The same fear factor affects Indian families. They are afraid of war’s effect on rupee-based investments. War also increases demand for gold. So, they could get locked out of the gold jewelry market. Why sell? Stick with a traditional dowry.

Short sellers in the commodity futures market worry about losses. They buy gold futures to close out their positions. This raises gold’s price. So does their departure from the short side of the market. Not only does the supply of gold get tighter, the supply of investors willing to promise to deliver gold gets tighter.

At some point, gold’s rising price will attract the attention of conventional investors. This may be years in the future. I think it probably is. For two decades, gold has moved down. Investors have lost confidence in gold. But cycles do occur. Floors are reached. At some point, rising demand becomes more significant than contracting supply.

Traditional market bottoms occur when existing holders get discouraged and sell. Demand has fallen for years. The market gets a reputation for producing nothing but losses. Interest by new investors wanes. Only highly entrepreneurial people are buyers. Existing holders grow discouraged about ever making a profit. They finally sell their positions. Capital shifts from older, experienced, but discouraged holders to new entrepreneurs. This sell-off is what the gold market experienced in 2001.

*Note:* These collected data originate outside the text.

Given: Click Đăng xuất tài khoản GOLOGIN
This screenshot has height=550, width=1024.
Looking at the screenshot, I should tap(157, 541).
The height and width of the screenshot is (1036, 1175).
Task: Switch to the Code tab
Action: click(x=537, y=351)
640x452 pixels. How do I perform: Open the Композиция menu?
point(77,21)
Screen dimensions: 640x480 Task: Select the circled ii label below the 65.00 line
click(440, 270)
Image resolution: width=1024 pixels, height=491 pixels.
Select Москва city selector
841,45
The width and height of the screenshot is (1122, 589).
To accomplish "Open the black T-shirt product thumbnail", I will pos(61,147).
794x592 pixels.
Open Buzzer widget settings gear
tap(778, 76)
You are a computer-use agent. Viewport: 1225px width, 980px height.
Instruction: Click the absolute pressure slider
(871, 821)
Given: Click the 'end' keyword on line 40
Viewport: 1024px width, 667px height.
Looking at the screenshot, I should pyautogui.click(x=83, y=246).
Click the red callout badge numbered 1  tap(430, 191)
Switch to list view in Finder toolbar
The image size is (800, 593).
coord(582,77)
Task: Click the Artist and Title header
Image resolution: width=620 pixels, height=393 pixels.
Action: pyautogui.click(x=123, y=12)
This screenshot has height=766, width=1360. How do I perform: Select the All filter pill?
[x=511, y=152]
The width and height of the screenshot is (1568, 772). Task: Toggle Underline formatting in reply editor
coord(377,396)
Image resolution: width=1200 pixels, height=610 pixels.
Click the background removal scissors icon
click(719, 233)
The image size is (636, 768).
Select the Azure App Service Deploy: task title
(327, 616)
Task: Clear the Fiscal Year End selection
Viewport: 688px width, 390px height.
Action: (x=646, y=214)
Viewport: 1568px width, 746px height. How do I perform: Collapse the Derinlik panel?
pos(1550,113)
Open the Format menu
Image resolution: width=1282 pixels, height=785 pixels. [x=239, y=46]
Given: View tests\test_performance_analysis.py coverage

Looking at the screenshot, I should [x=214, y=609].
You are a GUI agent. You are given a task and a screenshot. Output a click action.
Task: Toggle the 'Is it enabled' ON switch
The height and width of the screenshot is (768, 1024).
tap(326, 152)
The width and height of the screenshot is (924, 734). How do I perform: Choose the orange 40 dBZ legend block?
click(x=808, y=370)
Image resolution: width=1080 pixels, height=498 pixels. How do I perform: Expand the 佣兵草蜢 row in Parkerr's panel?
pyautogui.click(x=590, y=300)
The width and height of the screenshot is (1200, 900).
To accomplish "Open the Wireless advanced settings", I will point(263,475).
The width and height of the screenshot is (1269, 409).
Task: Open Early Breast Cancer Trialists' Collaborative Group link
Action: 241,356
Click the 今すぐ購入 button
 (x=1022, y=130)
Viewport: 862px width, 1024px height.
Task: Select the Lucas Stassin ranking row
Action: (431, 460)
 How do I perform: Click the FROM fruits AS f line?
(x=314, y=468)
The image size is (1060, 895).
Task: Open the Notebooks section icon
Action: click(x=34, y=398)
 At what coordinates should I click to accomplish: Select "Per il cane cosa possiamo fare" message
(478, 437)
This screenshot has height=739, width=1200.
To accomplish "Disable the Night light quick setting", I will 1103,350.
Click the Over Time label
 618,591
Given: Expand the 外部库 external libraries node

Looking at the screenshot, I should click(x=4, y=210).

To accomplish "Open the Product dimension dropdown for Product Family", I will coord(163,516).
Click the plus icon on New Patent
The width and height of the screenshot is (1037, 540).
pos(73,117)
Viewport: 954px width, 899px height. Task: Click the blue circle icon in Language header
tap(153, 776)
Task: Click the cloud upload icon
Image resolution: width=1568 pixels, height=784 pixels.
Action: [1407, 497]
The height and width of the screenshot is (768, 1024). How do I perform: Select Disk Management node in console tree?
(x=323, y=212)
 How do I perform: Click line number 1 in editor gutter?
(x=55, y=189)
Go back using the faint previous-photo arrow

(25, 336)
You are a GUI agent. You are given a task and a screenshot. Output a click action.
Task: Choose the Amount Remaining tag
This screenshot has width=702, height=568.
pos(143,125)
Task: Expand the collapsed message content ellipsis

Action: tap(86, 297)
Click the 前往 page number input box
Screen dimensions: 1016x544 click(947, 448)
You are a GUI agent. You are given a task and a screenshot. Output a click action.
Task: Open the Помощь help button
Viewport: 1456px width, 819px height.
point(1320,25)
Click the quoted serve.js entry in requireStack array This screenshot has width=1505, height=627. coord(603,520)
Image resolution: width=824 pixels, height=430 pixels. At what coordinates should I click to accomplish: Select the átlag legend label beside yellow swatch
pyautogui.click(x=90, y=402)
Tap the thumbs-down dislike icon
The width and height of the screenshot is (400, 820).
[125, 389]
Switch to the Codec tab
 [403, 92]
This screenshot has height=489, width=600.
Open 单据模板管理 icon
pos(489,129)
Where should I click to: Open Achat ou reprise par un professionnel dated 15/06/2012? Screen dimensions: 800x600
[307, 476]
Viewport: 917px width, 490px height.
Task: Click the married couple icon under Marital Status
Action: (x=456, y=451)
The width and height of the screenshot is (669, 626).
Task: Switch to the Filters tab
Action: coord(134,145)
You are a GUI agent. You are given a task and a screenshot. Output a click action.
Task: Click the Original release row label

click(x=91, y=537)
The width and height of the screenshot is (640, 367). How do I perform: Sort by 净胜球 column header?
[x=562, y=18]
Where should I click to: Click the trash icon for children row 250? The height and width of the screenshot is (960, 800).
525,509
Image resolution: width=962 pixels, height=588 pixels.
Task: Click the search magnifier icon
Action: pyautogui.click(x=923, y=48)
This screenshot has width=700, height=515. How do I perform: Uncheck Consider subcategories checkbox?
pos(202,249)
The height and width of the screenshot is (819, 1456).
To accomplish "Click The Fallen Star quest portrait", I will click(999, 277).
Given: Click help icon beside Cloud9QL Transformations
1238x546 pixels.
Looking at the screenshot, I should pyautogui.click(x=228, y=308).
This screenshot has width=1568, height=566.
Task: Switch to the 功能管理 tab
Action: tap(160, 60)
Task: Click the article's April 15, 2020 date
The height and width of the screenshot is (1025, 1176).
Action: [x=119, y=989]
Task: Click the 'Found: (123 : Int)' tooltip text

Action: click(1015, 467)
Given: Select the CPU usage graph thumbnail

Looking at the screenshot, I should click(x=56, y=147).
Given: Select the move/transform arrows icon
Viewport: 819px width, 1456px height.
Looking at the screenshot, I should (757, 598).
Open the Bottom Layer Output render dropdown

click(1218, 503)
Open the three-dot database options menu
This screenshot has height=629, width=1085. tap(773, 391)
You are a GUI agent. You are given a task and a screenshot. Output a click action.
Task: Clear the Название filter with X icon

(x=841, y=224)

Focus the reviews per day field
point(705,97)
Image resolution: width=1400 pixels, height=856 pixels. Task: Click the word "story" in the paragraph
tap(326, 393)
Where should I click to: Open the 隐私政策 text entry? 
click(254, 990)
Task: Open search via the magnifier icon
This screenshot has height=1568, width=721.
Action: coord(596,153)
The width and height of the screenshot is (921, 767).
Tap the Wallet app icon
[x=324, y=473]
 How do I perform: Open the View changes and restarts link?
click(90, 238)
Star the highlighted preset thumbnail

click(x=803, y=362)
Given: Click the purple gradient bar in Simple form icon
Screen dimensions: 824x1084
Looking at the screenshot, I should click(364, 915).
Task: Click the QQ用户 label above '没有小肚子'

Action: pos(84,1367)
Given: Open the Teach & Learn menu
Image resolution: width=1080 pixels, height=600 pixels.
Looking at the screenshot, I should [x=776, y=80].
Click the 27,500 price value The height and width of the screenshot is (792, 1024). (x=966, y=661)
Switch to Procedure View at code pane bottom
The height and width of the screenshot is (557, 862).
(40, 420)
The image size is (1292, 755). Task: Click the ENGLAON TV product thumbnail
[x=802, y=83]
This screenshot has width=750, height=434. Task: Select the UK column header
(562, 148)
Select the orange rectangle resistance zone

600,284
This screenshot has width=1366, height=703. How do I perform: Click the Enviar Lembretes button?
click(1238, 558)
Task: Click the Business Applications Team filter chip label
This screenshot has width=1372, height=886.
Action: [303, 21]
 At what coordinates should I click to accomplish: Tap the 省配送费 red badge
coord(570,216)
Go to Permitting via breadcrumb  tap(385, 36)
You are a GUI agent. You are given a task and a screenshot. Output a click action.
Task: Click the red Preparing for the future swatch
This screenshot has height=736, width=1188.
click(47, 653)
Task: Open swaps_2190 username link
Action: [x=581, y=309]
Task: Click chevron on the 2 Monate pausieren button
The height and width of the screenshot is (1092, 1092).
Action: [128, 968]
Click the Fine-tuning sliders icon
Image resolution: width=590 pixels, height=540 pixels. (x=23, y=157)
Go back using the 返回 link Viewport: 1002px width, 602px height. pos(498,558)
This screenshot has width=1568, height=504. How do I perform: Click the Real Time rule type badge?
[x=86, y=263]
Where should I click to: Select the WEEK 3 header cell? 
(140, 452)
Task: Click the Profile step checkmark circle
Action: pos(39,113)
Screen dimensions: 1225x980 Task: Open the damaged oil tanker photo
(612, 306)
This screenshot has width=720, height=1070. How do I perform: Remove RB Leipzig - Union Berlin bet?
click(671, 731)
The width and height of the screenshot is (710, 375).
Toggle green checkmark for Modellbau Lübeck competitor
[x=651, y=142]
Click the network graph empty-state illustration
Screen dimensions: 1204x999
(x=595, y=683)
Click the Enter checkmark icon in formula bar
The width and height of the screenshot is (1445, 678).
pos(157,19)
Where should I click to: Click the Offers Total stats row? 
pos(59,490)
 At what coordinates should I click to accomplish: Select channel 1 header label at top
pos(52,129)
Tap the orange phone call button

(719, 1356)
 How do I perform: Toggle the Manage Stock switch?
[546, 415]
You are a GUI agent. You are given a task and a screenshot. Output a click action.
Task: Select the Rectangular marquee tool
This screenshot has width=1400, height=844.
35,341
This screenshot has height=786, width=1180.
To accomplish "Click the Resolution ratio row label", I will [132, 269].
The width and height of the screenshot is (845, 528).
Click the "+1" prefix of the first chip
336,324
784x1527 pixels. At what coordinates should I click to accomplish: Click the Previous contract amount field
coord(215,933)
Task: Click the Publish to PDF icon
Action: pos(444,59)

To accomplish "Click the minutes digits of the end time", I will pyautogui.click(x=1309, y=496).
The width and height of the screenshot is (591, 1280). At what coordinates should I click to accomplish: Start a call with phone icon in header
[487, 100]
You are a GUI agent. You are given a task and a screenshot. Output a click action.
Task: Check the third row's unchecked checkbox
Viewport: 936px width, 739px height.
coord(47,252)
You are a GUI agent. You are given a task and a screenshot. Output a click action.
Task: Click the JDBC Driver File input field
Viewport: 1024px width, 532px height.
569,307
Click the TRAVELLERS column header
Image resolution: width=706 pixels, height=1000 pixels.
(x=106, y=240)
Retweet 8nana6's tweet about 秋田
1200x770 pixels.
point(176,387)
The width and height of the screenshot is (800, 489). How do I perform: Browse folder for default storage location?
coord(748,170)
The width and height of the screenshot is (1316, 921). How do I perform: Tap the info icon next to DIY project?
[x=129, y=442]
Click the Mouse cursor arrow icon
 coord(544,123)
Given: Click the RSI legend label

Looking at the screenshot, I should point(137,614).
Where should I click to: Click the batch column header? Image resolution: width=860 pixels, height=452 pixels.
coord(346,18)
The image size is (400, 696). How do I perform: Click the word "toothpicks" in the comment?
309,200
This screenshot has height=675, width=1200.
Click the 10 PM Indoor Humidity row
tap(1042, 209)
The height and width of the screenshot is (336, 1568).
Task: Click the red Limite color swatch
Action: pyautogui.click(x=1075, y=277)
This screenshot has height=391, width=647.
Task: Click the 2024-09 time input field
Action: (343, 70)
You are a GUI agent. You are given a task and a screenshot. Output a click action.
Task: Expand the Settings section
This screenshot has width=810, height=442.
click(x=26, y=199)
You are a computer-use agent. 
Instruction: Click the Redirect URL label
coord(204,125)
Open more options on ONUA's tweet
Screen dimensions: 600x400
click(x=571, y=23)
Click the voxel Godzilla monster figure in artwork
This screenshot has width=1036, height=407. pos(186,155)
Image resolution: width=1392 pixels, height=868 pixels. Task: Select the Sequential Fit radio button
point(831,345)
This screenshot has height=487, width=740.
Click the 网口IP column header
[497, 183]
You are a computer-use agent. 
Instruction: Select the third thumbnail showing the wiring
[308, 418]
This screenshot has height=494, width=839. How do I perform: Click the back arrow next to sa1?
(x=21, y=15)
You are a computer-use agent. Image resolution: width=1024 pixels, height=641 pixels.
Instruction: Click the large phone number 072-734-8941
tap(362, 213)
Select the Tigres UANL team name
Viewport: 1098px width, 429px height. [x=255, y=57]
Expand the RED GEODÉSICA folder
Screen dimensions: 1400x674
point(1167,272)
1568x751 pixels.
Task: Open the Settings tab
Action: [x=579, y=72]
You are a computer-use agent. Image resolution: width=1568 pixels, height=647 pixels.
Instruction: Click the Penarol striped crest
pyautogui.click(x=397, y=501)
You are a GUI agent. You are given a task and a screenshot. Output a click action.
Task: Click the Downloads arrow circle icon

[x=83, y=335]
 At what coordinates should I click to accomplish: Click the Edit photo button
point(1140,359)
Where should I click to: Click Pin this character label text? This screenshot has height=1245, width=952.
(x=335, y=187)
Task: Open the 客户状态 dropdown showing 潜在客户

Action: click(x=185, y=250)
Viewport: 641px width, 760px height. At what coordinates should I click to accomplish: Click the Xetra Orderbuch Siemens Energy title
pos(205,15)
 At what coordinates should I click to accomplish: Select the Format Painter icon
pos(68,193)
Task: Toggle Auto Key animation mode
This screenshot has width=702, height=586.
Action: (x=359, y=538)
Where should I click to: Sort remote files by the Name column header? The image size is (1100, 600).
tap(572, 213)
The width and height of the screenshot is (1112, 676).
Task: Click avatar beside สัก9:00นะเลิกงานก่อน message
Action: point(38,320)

I believe there will be rising interest in gold over the next few years, but that demand, short of nuclear war in the Indian subcontinent, will be steady rather than greed-driven. Demand will increase, as more investors are brought back into the market. I don’t expect a gold rush by Wall Street. Wall Street is too conventional. It is also allied at the highest levels with central banks and bullion banks. Wall Street is the Establishment.

There is a long-term re-education process ahead. Gold has been attacked, steadily, ever since 1914, when European central banks ceased to redeem their gold certificates, and their governments authorized this massive confiscation of private wealth. The United States joined in, but re-established convertability after the war ended. Europe didn’t, except for England in 1925, at a pre-war price that could not be maintained without deflation, which the economy got. Britain went off the gold standard in 1931. The United States followed in 1933.

The war on gold is a war of the centralized, grasping State against people with capital. This war is basic to modern democracy: the substitution of the welfare-warfare State for limited civil government. The bias against gold is in the textbooks. It is in the minds of three generations of bankers, industrialists, and investors. A reversal of this bias will not come from within the Establishment. It will be forced on the Establishment.

CONCLUSION

The tide seems to have turned for gold’s price. As the truth about the one-way direction of the central banks’ gold leasing programs becomes clear to a minority of investors (but very few voters and legislators), gold holders and entrepreneurs will conclude that gold’s supplies are far more limited than previously imagined. When they recognize that the overhang of gold is based on a statistical fraud — that the gold is gone and will not be coming back — the upward pressure on gold’s price will accelerate.

The gold leasing phenomenon could become an international Enron. I think it will. What one company got away with temporarily, with the connivance of its accounting firm and the regulatory agencies, will be regarded someday as a minor event. What the central banks have done with their accounting systems dwarfs anything in the history of accounting. The stock market eventually exposed Enron as a gigantic accounting fraud. There will be a similar day of reckoning for the central banks.